- Directed and Edited by
- Denis Henry Hennelly & Casey Suchan
- Executive Producers
- Barry Poltermann, John Lyons Murphy, Chang Weisberg
- Additional Editing
- Barry Poltermann
Personifying the fierce independence and do-it-yourself spirit of the Hip Hop movement, festival producer Chang Weisberg puts everything on the line for his impossible dream of reuniting notorious no-shows The Wu-Tang Clan.
In July 2004, concert promoter Chang Weisberg organized a hip-hop festival in San Bernardino, California, headlined by the reunited Wu-Tang Clan, the legendary supergroup infamous for its no-shows on tour. The RZA, the GZA, Ol’ Dirty Bastard, Inspectah Deck, Raekwon the Chef, U-God, Ghostface Killah, and Method Man, plus unofficial member Cappadonna: It was a gathering of the gods, nearly as inconceivable as a set by the Beatles, including the dead ones.
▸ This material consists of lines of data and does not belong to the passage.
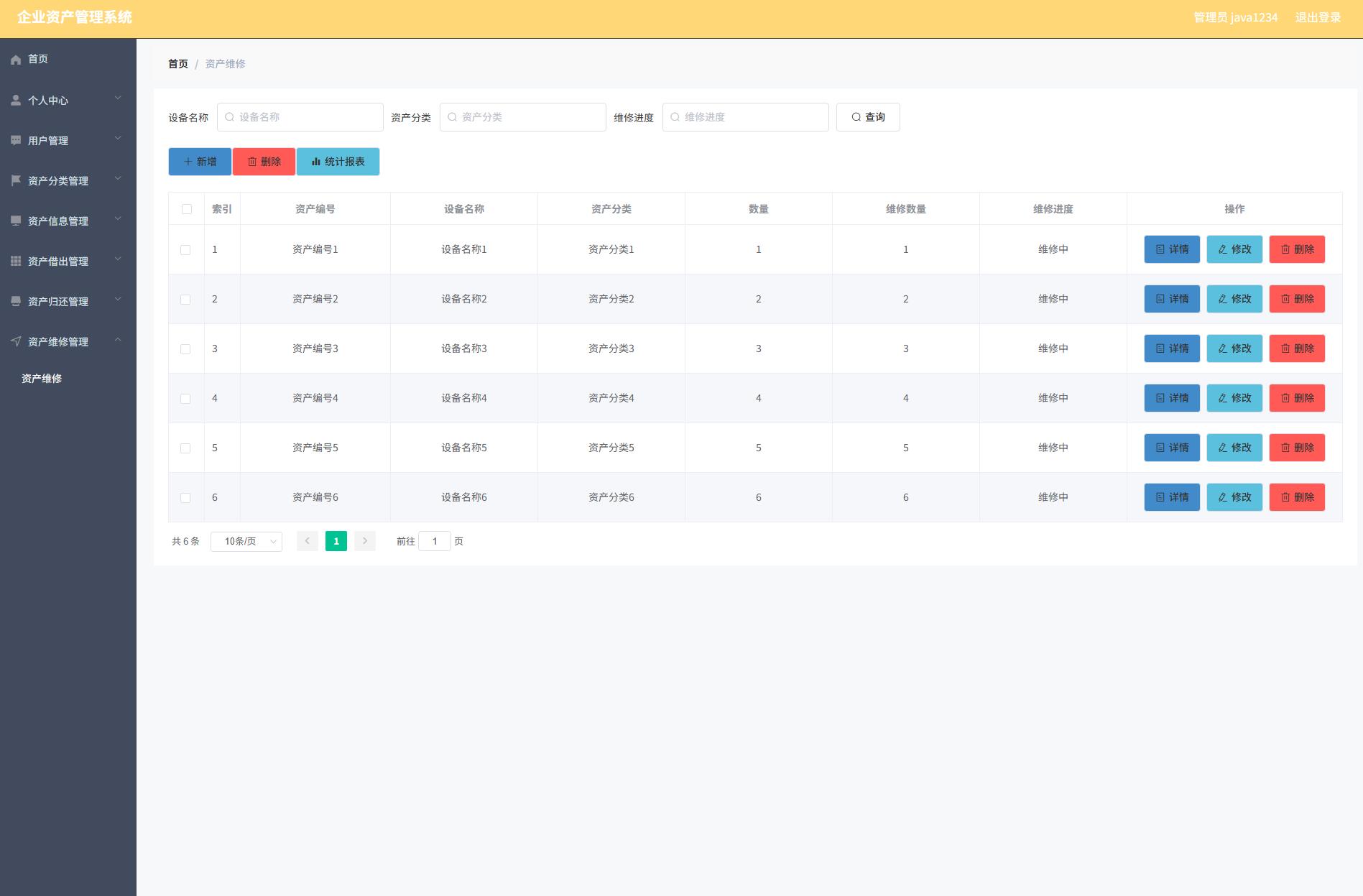Open the 资产维修 submenu item
The height and width of the screenshot is (896, 1363).
(x=42, y=379)
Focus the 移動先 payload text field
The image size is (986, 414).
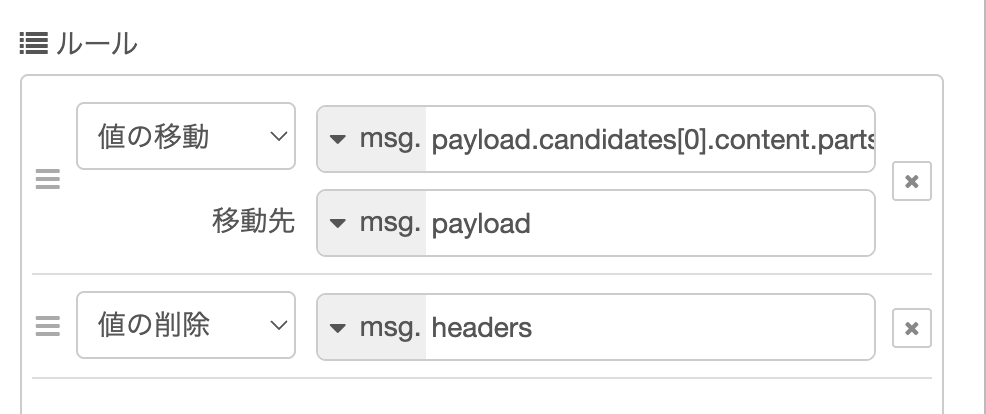[x=650, y=223]
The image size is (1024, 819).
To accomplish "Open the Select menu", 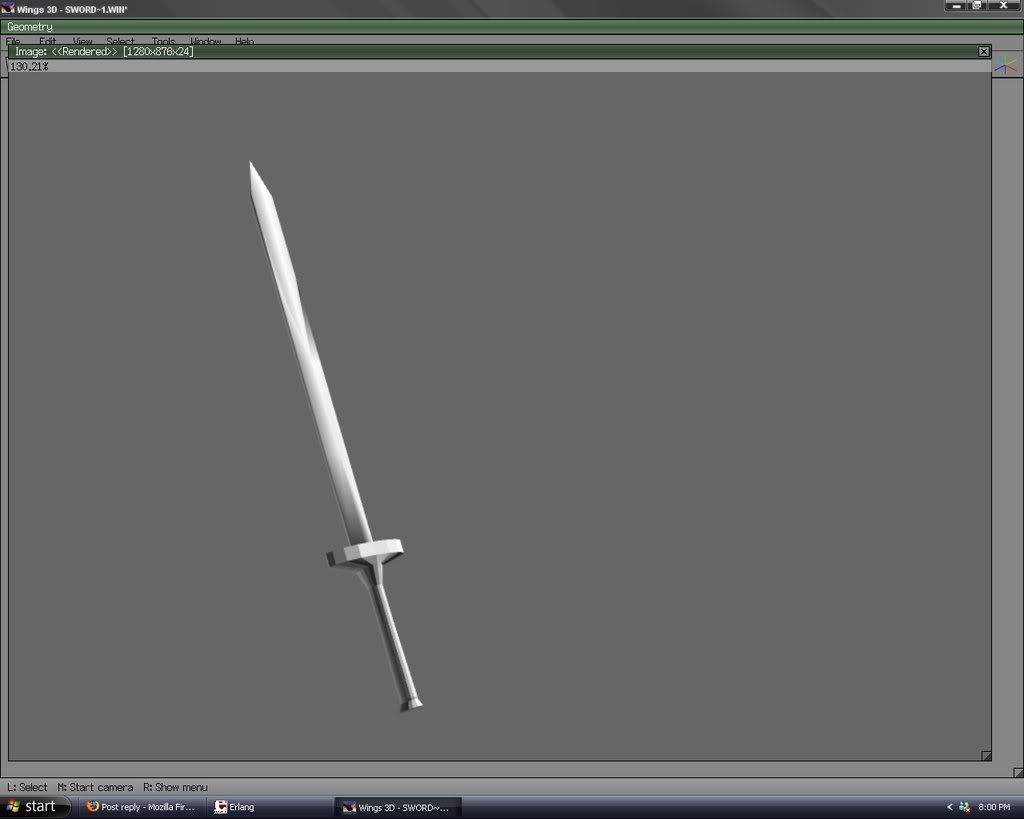I will [x=119, y=41].
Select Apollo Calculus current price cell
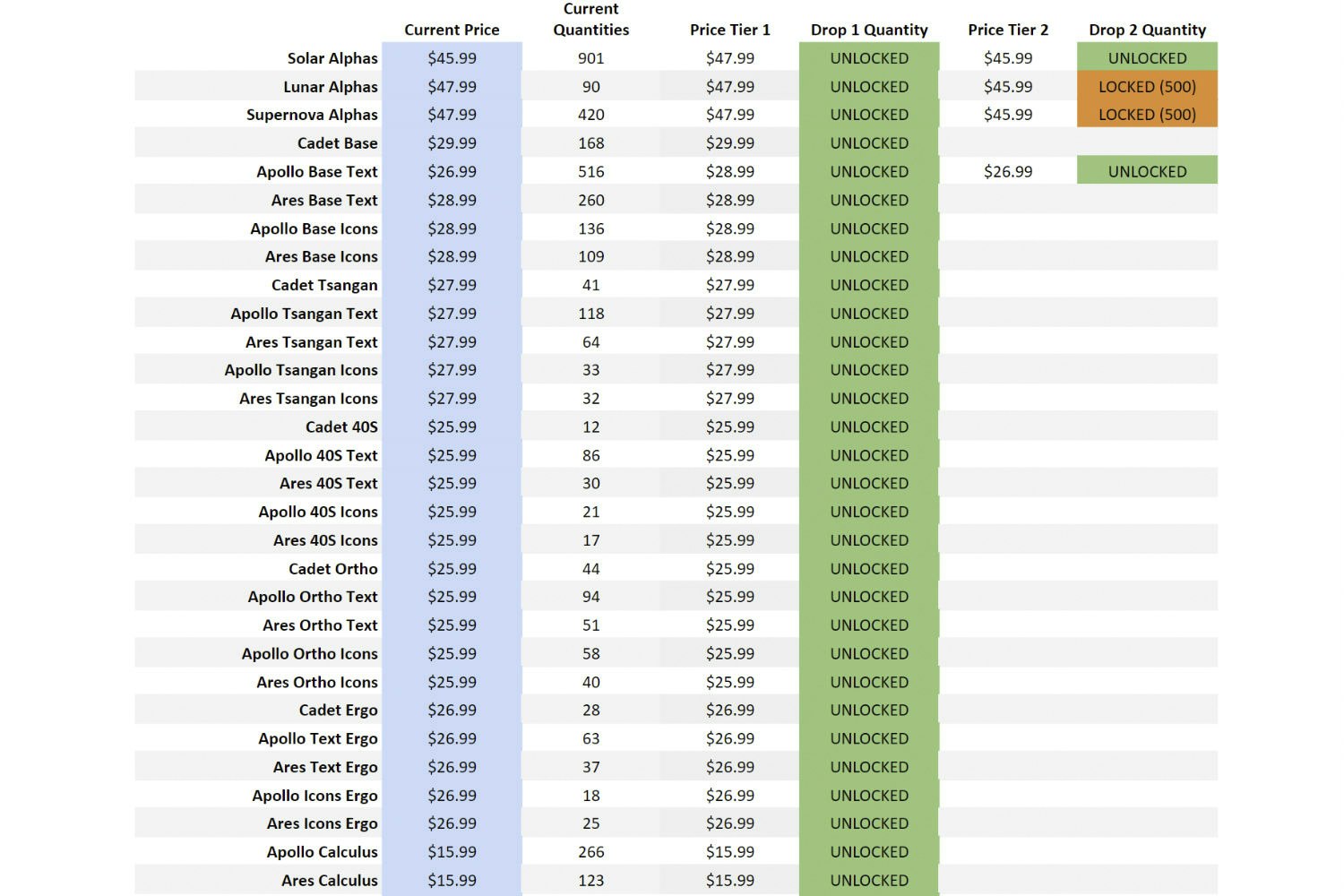 click(452, 852)
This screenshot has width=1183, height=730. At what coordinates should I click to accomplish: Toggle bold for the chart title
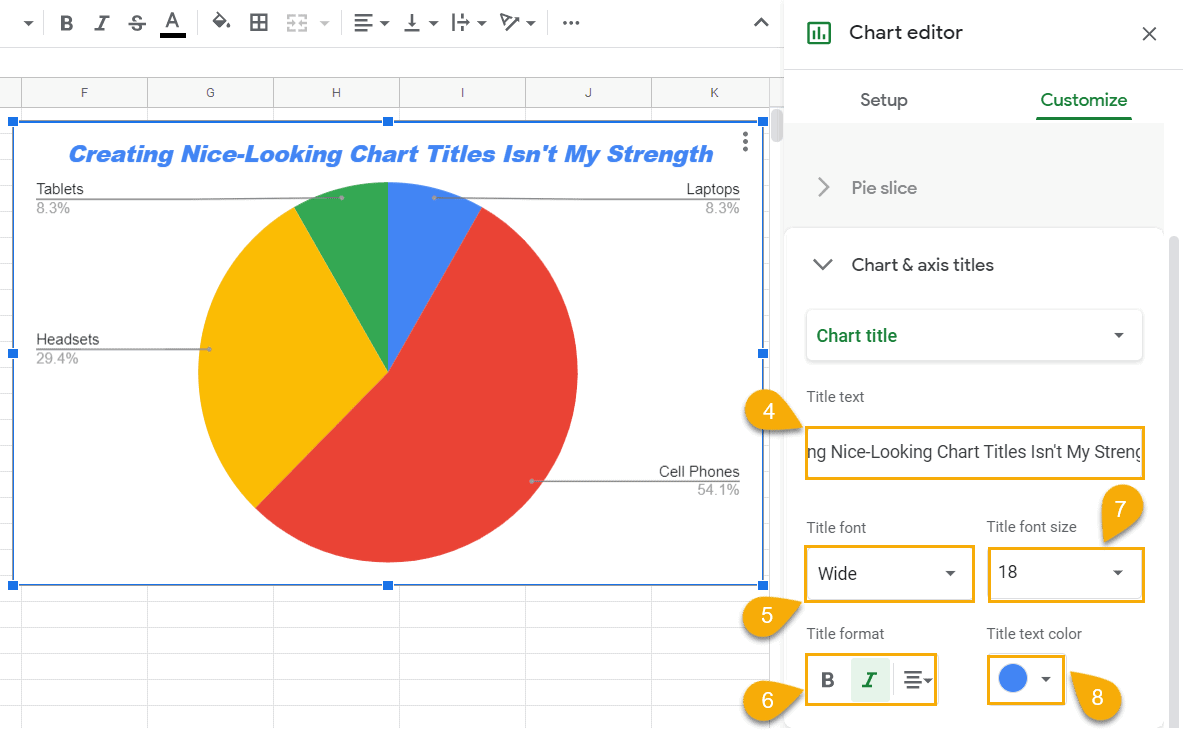pyautogui.click(x=827, y=679)
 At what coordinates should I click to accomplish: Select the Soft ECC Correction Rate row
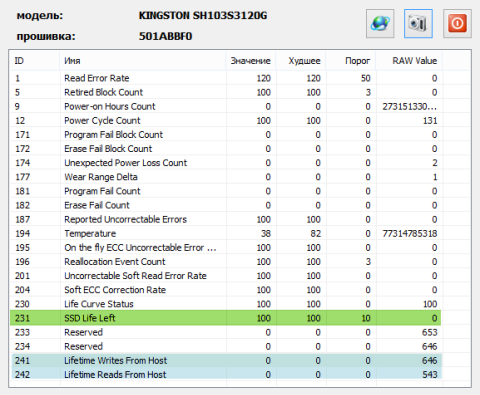tap(226, 290)
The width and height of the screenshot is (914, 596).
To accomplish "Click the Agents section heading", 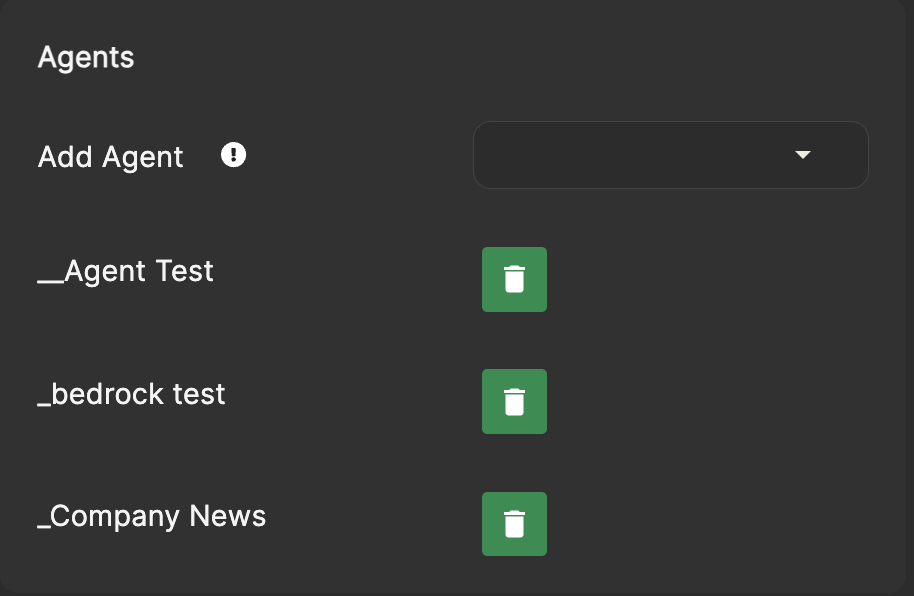I will click(86, 58).
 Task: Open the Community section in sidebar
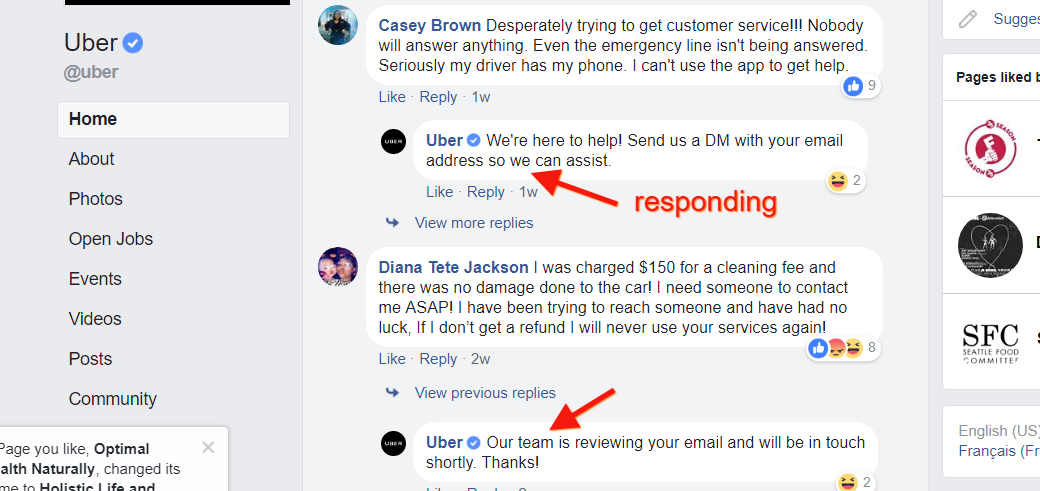click(113, 399)
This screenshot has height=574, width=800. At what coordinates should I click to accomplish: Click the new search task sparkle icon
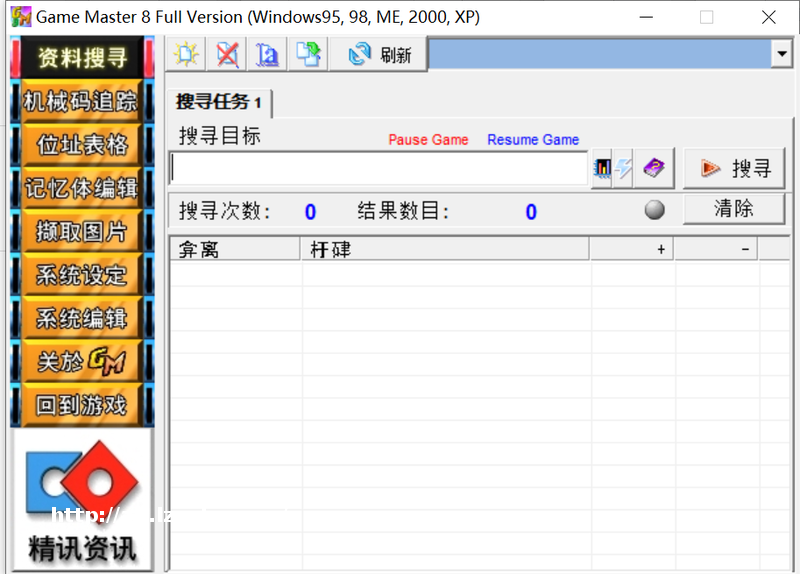(x=185, y=54)
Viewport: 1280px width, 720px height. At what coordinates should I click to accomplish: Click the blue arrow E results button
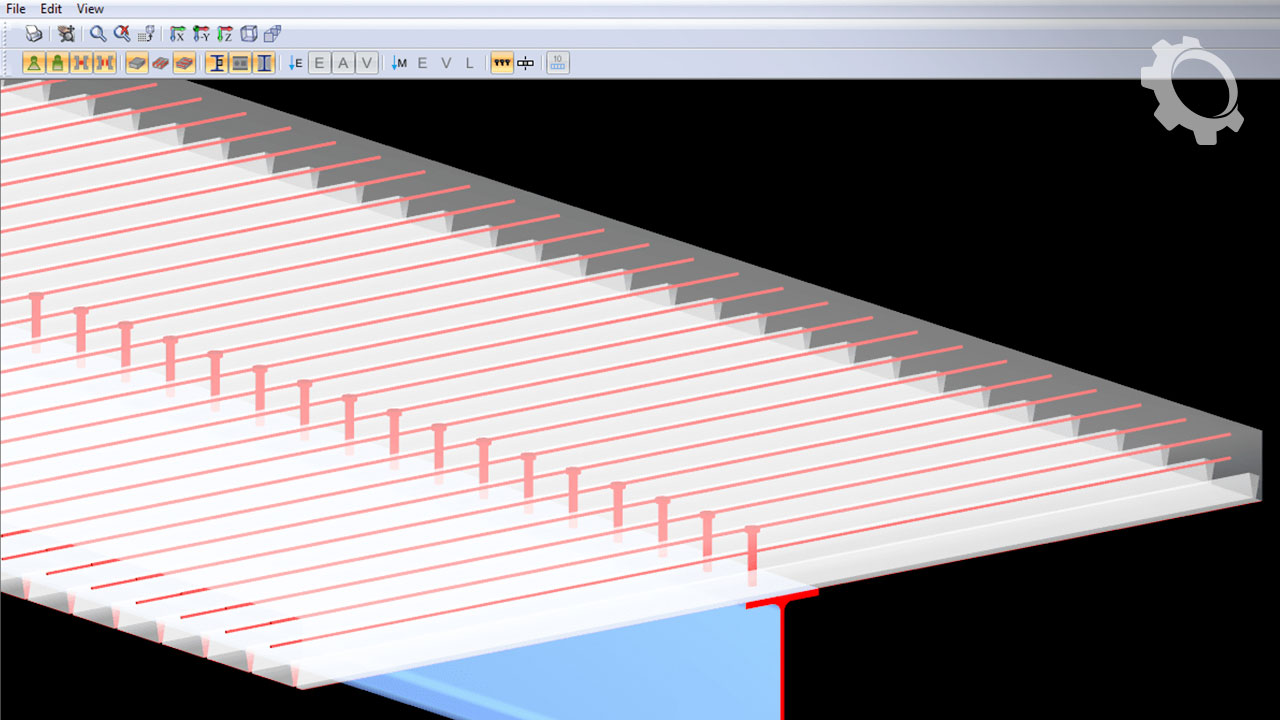point(295,63)
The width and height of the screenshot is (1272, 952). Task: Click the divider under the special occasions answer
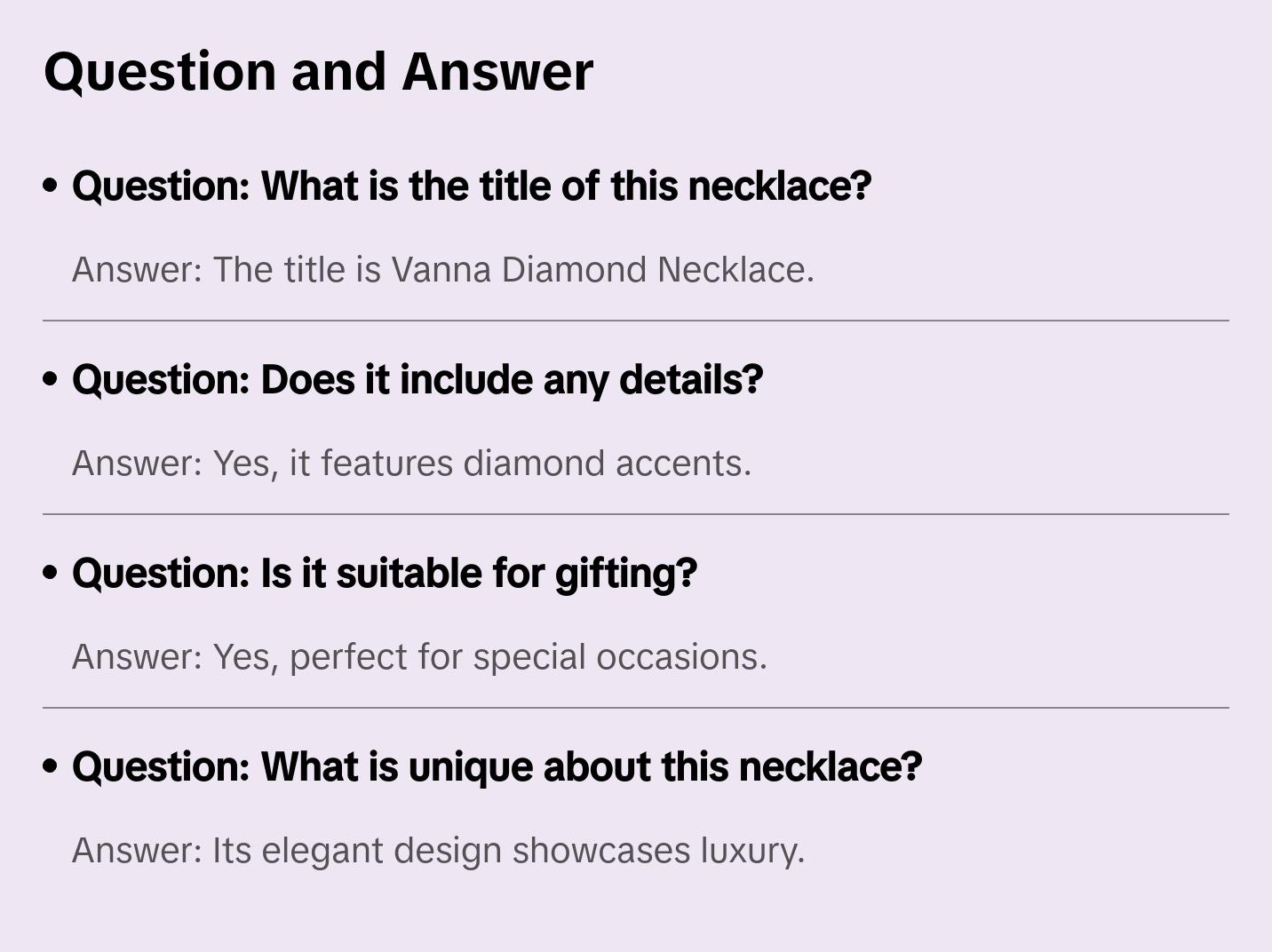coord(636,708)
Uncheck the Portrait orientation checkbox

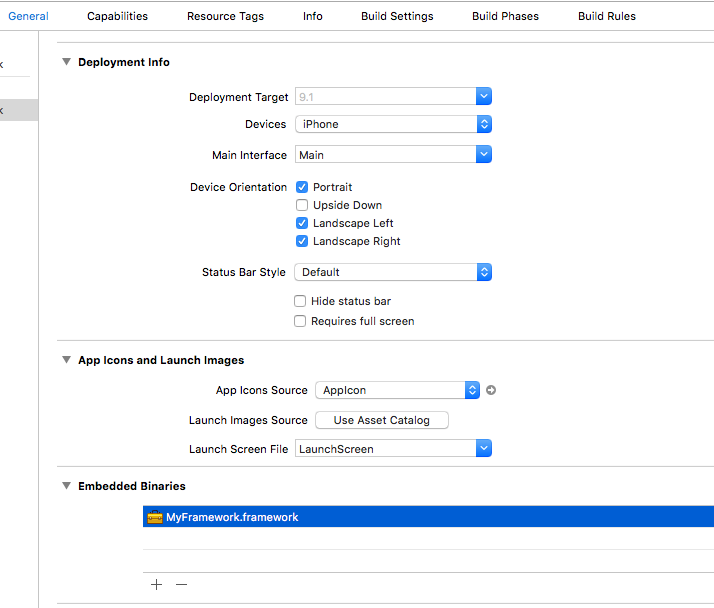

Corralling every member of this supremely unreliable crew onto the same stage at the same time was challenge enough; nailing down Big Baby Jesus qualified as a superhuman achievement even before the notoriously unpredictable MC holed up in his hotel room, immobilized on crack.
Whether Ol’ Dirty can get his shizat together long enough to rock the mic (or just stand up without help) is the least of Weisberg’s problems in Rock the Bells, an electrifying, occasionally terrifying documentary by filmmakers Denis Henry Hennelly and Casey Suchan.